CONSIGNE: Recopiez l'entretien à partir des mots "L'album est sorti" jusqu'aux mots "après, en fait." inclus, en remplaçant "Allemagne" par "Italie".

PASSAGE CITÉ:
* * *

L'album est sorti en Finlande...
KS : Je viens de l'apprendre avant-hier.

A part les pays francophones, c'est le seul pays où il doit sortir hors de la France ?
KS
: Aujourd'hui, il n'y a que celui-là, mais il risque d'y avoir l'Allemagne rapidement et puis, peut-être d'autres si ça se décoince un petit peu.

En Belgique, en Suisse, NTM connaît une popularité aussi forte qu'en France ?
KS
: Proportionnellement aux nombres d'habitants, oui, il y a un petit succès d'estime au moins.

"I make music for my people" est un extrait de That's my people, Kool Shen, vous avez monté un label qui s'appelle For My People, c'est une référence au label ?
KS : Le label est venu après, en fait.

Vous avez monté tous les deux votre propre label, le but était de faire découvrir des jeunes talents, de donner des coups de pouce ?

* * *

LIGNES DE DONNÉES:
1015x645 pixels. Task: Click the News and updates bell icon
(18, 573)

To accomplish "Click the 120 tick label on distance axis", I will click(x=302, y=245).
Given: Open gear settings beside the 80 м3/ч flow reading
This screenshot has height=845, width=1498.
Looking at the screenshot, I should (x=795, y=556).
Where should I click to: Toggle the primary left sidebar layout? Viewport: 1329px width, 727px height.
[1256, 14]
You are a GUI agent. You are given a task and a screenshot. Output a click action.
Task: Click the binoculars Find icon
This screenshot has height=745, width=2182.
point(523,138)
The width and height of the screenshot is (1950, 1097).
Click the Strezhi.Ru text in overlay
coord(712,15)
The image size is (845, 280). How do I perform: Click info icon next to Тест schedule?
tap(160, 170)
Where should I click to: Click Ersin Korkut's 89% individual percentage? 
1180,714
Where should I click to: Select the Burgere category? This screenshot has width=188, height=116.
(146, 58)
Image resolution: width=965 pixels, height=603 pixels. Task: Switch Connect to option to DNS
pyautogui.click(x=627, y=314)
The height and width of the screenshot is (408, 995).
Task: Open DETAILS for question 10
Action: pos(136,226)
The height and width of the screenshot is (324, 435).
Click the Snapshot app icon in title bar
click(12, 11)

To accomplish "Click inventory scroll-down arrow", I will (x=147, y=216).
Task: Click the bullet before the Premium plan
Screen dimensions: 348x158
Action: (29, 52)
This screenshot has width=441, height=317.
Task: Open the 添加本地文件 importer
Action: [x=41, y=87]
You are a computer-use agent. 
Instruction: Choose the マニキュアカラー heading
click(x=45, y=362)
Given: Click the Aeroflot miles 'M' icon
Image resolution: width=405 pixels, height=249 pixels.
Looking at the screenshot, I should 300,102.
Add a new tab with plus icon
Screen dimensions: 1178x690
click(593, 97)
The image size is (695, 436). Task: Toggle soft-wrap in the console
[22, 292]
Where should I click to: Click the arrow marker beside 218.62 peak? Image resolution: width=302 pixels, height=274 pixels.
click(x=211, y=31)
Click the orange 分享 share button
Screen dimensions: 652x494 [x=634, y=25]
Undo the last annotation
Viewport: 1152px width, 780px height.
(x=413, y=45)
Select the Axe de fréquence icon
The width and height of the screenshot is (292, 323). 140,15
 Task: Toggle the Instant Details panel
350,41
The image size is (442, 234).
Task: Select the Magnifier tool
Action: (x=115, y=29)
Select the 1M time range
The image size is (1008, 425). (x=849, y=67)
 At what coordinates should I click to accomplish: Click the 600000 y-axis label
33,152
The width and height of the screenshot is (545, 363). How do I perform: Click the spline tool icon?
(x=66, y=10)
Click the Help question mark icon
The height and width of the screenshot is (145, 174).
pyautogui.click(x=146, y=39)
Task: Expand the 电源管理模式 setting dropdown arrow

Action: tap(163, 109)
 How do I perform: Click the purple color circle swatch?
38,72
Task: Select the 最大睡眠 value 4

* * *

CORRIGÉ:
L'album est sorti en Finlande...
KS : Je viens de l'apprendre avant-hier.

A part les pays francophones, c'est le seul pays où il doit sortir hors de la France ?
KS
: Aujourd'hui, il n'y a que celui-là, mais il risque d'y avoir l'Italie rapidement et puis, peut-être d'autres si ça se décoince un petit peu.

En Belgique, en Suisse, NTM connaît une popularité aussi forte qu'en France ?
KS
: Proportionnellement aux nombres d'habitants, oui, il y a un petit succès d'estime au moins.

"I make music for my people" est un extrait de That's my people, Kool Shen, vous avez monté un label qui s'appelle For My People, c'est une référence au label ?
KS : Le label est venu après, en fait.